Corrida presidencial esfacela PSDB
Por José Dirceu
Não há outra conclusão a tirar dos últimos acontecimentos políticos em SP e em MG: agravou-se, e muito, a divisão no PSDB com essa ostensiva movimentação do governador de Minas Gerais, Aécio Neves, no sentido de não deixar dúvidas de que será candidato de qualquer jeito a presidente da República em 2010. Como o governador de São Paulo, José Serra, propôs ao ex-governador Orestes Quércia a única vaga em disputa para o Senado em 2010, em troca do apoio do PMDB à reeleição do prefeito paulistano Gilberto Kassab, do DEM, o ex-governador Geraldo Alckmin, também tucano, não deixou por menos: ofereceu a vaga de vice-prefeito em sua chapa ao PSB. Alckmin tratou dessa oferta com o próprio deputado Ciro Gomes (PSB-CE), desafeto quase pessoal do governador paulista, mas exatamente para mostrar a este sua disposição de envolver o PSB numa aliança paulistana e dar força a outro presidenciável na terra de Serra. Em MG Aécio Neves continua a caminhada para consolidar sua candidatura a Presidente. Até deixa claro que pode ser candidato a senador, mas não a vice de Serra, tese defendida por FHC. Na prática, há semanas Aécio corteja o PMDB e dá sinais de que aceita ser candidato por esse partido em 2010.

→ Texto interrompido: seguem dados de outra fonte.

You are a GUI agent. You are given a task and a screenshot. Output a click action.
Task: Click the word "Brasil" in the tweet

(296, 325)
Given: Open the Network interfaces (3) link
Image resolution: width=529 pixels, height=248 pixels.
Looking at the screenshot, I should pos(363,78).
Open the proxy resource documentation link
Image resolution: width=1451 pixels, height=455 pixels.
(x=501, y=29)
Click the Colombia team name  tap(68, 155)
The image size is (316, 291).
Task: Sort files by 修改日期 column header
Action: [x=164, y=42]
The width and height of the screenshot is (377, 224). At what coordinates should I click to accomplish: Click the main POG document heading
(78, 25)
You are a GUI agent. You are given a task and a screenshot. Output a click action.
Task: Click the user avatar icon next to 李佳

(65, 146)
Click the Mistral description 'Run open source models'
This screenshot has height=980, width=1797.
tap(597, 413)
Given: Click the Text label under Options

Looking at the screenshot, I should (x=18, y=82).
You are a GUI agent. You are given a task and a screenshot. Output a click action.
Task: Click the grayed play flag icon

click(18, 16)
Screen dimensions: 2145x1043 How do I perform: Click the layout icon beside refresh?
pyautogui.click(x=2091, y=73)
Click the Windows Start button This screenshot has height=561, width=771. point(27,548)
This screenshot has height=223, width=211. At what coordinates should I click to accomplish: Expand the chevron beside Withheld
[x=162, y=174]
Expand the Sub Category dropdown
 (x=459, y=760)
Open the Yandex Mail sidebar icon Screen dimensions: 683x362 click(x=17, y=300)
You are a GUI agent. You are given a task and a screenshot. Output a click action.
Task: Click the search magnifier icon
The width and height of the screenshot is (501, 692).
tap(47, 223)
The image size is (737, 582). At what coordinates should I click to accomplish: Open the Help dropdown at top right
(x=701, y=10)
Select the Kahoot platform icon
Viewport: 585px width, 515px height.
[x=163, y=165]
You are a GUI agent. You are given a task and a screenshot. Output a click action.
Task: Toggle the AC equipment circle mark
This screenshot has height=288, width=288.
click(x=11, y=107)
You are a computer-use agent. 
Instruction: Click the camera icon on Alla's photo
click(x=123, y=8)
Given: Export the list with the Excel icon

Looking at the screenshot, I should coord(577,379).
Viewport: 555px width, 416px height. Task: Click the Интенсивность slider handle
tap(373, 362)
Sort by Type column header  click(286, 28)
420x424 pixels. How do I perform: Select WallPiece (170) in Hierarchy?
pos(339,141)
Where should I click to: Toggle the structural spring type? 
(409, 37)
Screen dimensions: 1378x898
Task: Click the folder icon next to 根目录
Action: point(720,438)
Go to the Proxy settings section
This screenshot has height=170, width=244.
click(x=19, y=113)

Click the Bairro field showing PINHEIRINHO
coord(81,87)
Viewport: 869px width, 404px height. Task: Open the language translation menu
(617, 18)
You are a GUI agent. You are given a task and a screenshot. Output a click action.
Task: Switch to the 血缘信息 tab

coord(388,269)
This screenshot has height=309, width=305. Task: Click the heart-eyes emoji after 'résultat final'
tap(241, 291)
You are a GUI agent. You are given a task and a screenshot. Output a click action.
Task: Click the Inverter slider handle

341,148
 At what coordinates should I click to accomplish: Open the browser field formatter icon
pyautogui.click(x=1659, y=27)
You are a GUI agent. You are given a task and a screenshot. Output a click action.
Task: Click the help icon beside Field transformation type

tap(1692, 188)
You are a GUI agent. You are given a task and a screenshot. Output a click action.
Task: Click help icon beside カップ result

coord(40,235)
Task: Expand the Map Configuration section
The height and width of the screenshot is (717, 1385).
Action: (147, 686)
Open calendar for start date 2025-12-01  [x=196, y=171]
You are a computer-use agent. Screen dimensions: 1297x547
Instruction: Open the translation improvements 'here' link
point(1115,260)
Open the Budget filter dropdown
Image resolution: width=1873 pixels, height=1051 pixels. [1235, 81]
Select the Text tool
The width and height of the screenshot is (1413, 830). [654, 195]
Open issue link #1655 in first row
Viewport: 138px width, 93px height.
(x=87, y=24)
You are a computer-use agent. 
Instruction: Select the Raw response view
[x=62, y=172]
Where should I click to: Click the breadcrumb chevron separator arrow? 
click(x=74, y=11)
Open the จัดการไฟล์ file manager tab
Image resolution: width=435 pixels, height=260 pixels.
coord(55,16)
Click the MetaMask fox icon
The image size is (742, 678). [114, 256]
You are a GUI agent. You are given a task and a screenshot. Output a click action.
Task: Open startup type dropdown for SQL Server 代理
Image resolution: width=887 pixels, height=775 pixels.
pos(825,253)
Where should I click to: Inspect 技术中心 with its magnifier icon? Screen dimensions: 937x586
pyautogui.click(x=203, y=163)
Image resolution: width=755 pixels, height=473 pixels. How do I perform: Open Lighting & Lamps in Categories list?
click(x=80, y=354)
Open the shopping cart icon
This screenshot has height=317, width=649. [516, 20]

O problema é que, para filiar-se ao PMDB, terá que renunciar ao governo de MG em outubro de 2009, dado o prazo de um ano de filiação partidária exigido pela legislação eleitoral. E ficaria, ainda, sujeito a uma decisão contraria do Tribunal Superior Eleitoral (TSE), que poderá considerar a transferência uma violação da fidelidade partidária já que Aécio foi eleito pelo PSDB.